▶ _What the exercise asks_
Copy the records below exactly, leaving out any pictures.

▶ _Data to examine_

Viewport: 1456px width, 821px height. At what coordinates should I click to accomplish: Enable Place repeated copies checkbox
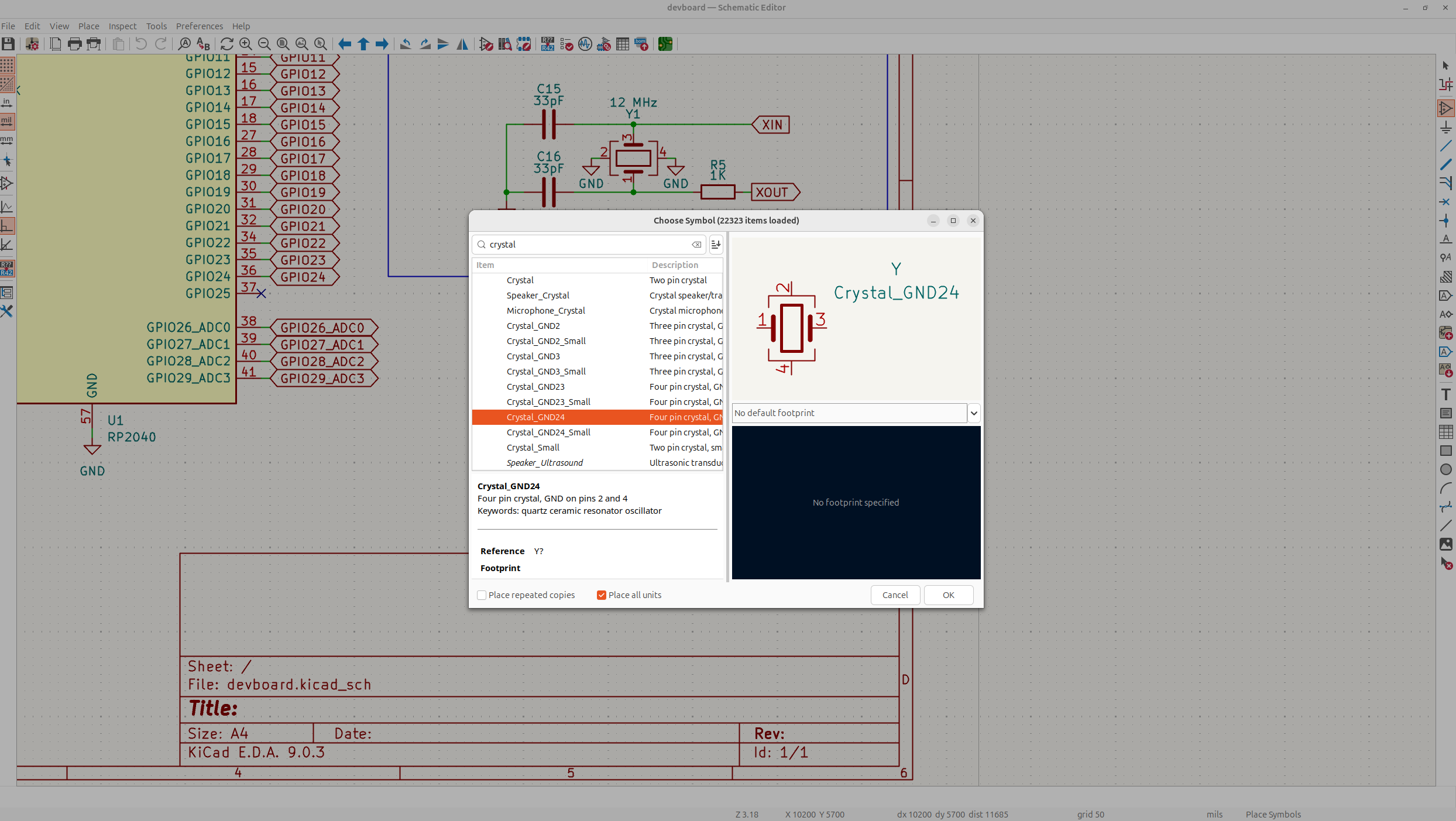tap(482, 595)
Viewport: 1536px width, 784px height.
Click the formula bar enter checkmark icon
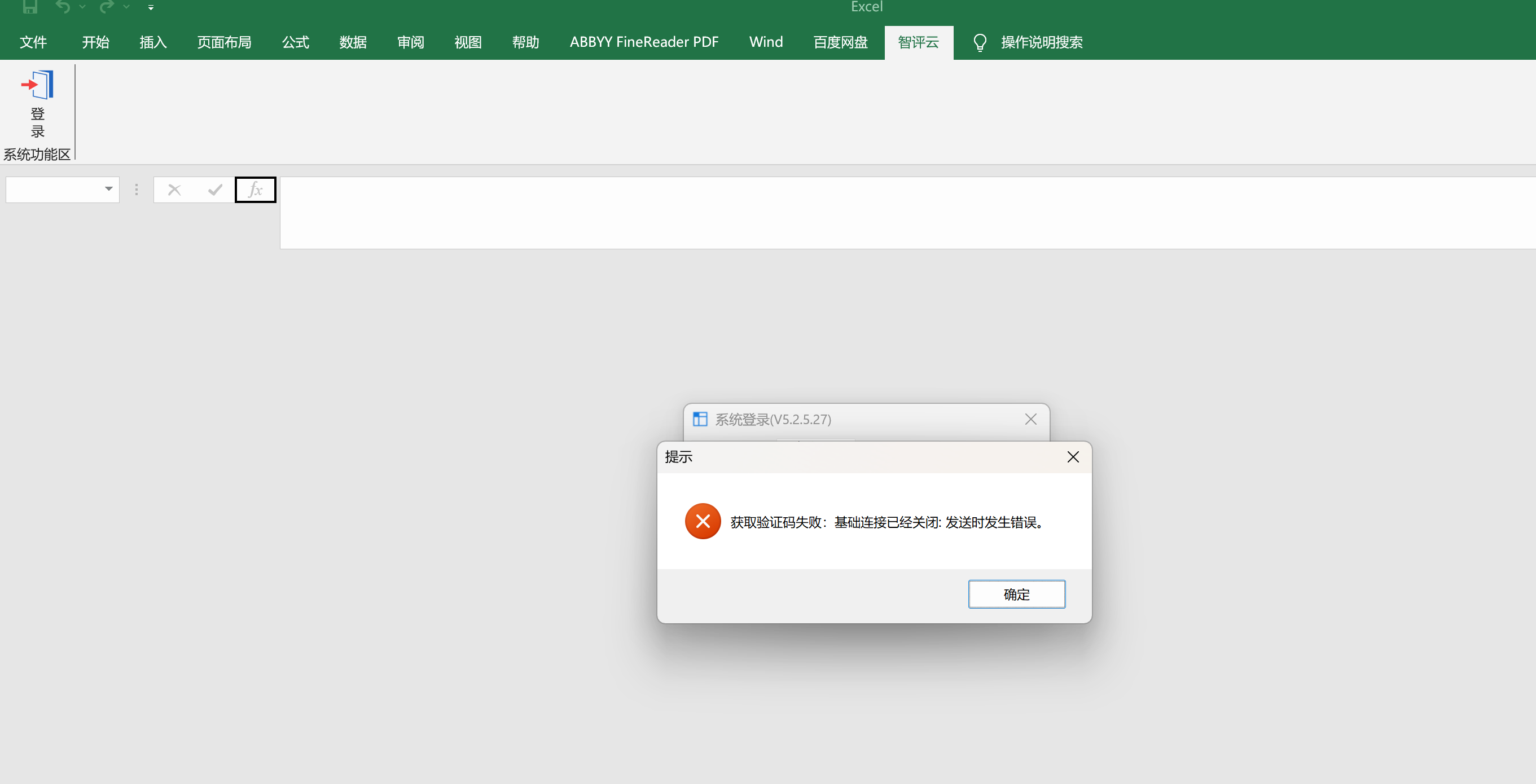click(x=215, y=190)
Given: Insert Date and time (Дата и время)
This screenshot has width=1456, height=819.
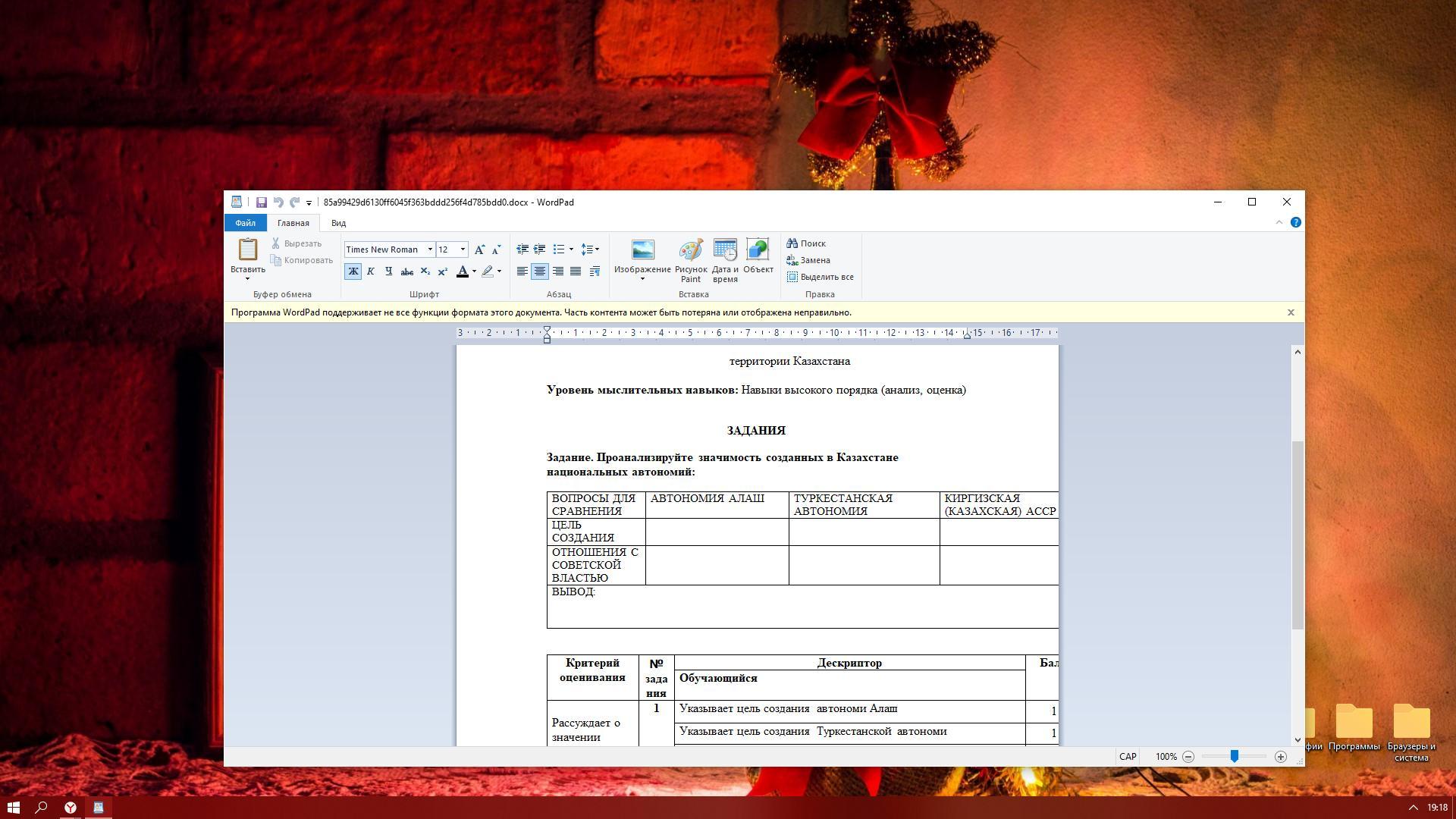Looking at the screenshot, I should [725, 259].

▶ _Solved problem_
Viewport: 1456px width, 821px height. At what coordinates should I click to accomplish: Enable Place repeated copies checkbox
tap(482, 595)
Viewport: 1536px width, 784px height.
Click the formula bar enter checkmark icon
click(x=215, y=190)
Given: Insert Date and time (Дата и время)
This screenshot has width=1456, height=819.
Looking at the screenshot, I should [725, 259].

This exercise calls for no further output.